This is a small app which crawls and scrapes a webpage and parses the text from it in an structure manner. When extracting text it doesn't mixes up all the text in one blob and maintains the separation according to how the text appears on the webpage. Although completely functional, It is a work in progress and doesn't work too well on long webpages. Although the scripts are completely functional by themselves but the whole thing has been made such that it works as standalone app. MongoDB is not necessary for functioning of the scripts.

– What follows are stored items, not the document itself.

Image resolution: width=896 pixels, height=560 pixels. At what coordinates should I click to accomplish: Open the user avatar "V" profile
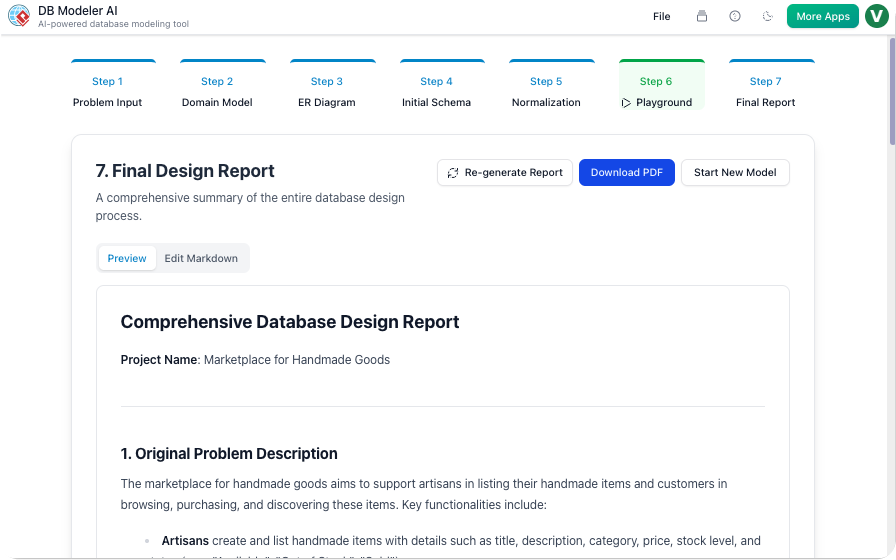tap(877, 16)
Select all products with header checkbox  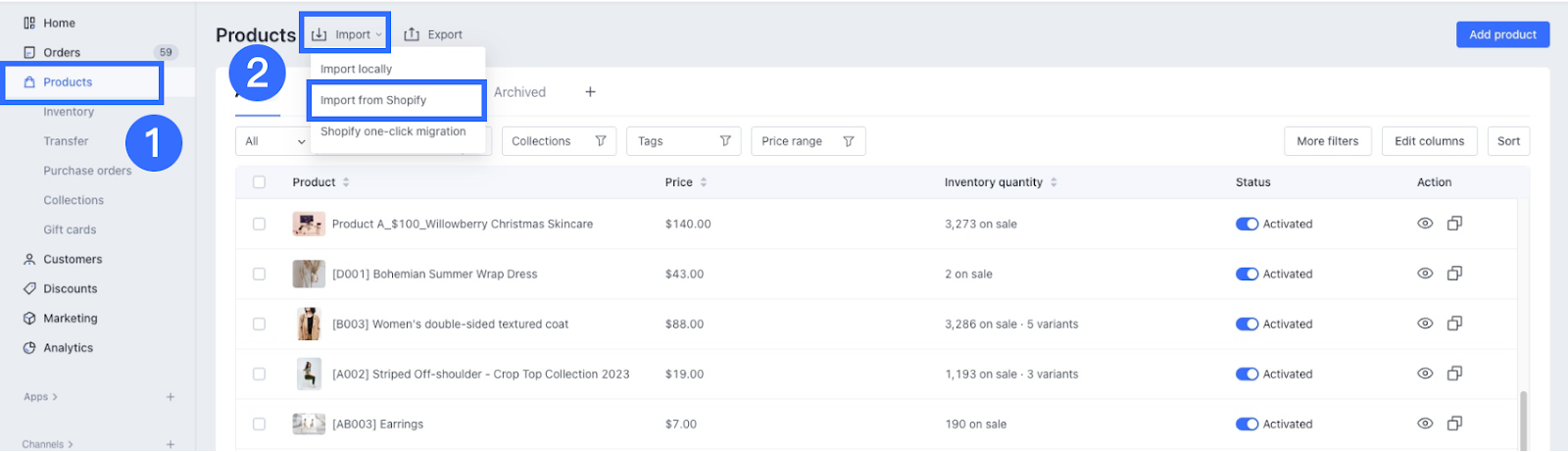click(x=259, y=182)
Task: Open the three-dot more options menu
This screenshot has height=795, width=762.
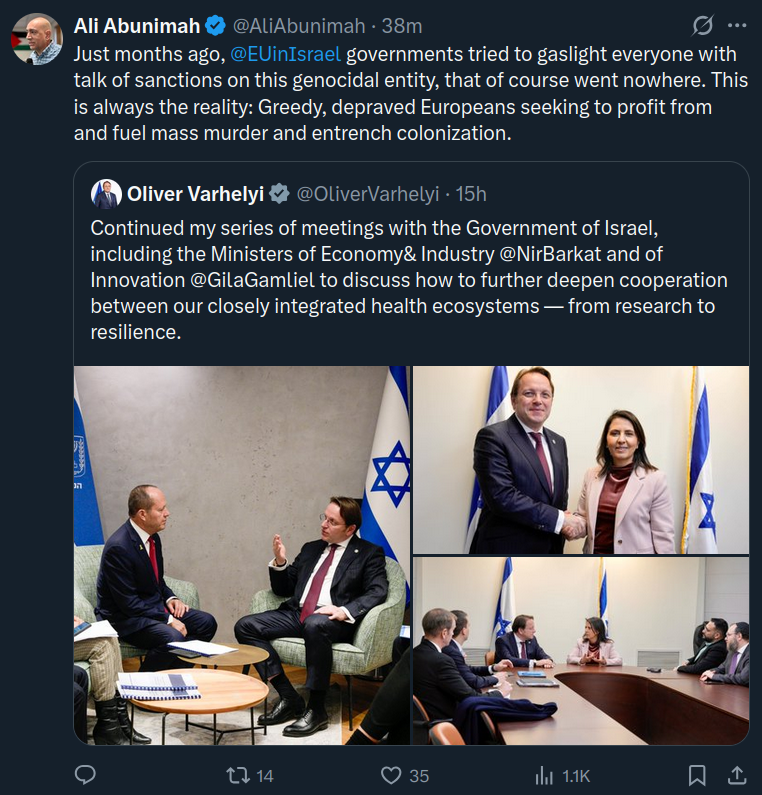Action: 737,25
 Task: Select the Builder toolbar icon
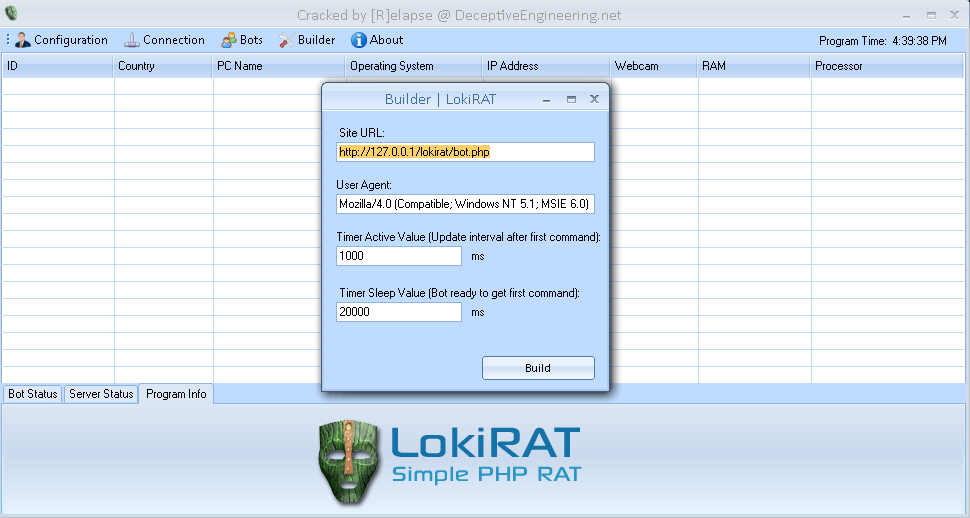pos(285,40)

Setup the CentOS server for Crawling
1. Install Python 3.6.x on CentOS
a. Add the repository to your Yum install.
sudo yum install -y https://centos7.iuscommunity.org/ius-release.rpm
b. Update Yum to finish adding the repository.
sudo yum update
c. Download and install Python.
sudo yum install -y python36u python36u-libs python36u-devel python36u-pip
d. Create a symbolic link, if not already done.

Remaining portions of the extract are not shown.